Assignment | Write the lines below as a JSON list of strings, one string per line, and leave out the blank lines.

Information shown |
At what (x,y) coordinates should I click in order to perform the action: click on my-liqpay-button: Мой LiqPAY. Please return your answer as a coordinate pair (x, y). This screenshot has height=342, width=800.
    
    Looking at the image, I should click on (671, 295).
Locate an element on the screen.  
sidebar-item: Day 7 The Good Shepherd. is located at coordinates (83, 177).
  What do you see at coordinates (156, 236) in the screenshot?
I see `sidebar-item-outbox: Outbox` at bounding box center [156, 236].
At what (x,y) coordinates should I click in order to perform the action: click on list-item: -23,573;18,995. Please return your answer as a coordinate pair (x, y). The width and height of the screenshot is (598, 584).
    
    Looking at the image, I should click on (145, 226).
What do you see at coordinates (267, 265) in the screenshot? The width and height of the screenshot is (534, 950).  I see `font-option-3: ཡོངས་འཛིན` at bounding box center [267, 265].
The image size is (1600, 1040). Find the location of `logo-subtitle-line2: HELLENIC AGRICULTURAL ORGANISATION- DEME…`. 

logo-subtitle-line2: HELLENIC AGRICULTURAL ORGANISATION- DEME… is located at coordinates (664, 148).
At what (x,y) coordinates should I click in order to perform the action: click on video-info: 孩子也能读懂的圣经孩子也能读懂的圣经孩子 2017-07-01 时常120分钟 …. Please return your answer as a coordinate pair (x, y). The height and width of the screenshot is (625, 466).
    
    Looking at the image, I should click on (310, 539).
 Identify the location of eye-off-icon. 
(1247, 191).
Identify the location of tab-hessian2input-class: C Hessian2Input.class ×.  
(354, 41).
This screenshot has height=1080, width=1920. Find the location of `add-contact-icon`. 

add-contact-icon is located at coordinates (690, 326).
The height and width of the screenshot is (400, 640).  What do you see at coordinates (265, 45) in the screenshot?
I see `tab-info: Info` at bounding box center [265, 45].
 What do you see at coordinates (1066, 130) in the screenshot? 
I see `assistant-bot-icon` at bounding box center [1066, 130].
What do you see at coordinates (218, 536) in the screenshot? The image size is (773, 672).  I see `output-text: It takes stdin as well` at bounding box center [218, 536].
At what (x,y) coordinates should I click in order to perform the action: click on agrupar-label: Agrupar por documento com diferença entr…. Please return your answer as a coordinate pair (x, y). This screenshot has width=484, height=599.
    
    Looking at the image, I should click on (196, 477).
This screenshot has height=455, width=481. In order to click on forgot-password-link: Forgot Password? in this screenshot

Response area |
[
  "At what (x,y) coordinates should I click in order to perform the action: click on my-liqpay-button: Мой LiqPAY. Please return your answer as a coordinate pair (x, y). This screenshot has height=342, width=800.",
  "    Looking at the image, I should click on (671, 295).",
  "Locate an element on the screen.  ",
  "sidebar-item: Day 7 The Good Shepherd. is located at coordinates (83, 177).",
  "  What do you see at coordinates (156, 236) in the screenshot?",
  "I see `sidebar-item-outbox: Outbox` at bounding box center [156, 236].",
  "At what (x,y) coordinates should I click in order to perform the action: click on list-item: -23,573;18,995. Please return your answer as a coordinate pair (x, y). The width and height of the screenshot is (598, 584).",
  "    Looking at the image, I should click on (145, 226).",
  "What do you see at coordinates (267, 265) in the screenshot? The width and height of the screenshot is (534, 950).  I see `font-option-3: ཡོངས་འཛིན` at bounding box center [267, 265].",
  "The image size is (1600, 1040). Find the location of `logo-subtitle-line2: HELLENIC AGRICULTURAL ORGANISATION- DEME…`. ",
  "logo-subtitle-line2: HELLENIC AGRICULTURAL ORGANISATION- DEME… is located at coordinates (664, 148).",
  "At what (x,y) coordinates should I click in order to perform the action: click on video-info: 孩子也能读懂的圣经孩子也能读懂的圣经孩子 2017-07-01 时常120分钟 …. Please return your answer as a coordinate pair (x, y). The height and width of the screenshot is (625, 466).",
  "    Looking at the image, I should click on (310, 539).",
  " Identify the location of eye-off-icon. ",
  "(1247, 191).",
  "Identify the location of tab-hessian2input-class: C Hessian2Input.class ×.  ",
  "(354, 41).",
  "This screenshot has height=1080, width=1920. Find the location of `add-contact-icon`. ",
  "add-contact-icon is located at coordinates (690, 326).",
  "The height and width of the screenshot is (400, 640).  What do you see at coordinates (265, 45) in the screenshot?",
  "I see `tab-info: Info` at bounding box center [265, 45].",
  " What do you see at coordinates (1066, 130) in the screenshot? ",
  "I see `assistant-bot-icon` at bounding box center [1066, 130].",
  "What do you see at coordinates (218, 536) in the screenshot? The image size is (773, 672).  I see `output-text: It takes stdin as well` at bounding box center [218, 536].",
  "At what (x,y) coordinates should I click in order to perform the action: click on agrupar-label: Agrupar por documento com diferença entr…. Please return your answer as a coordinate pair (x, y). This screenshot has width=484, height=599.",
  "    Looking at the image, I should click on (196, 477).",
  "This screenshot has height=455, width=481. In order to click on forgot-password-link: Forgot Password? in this screenshot"
]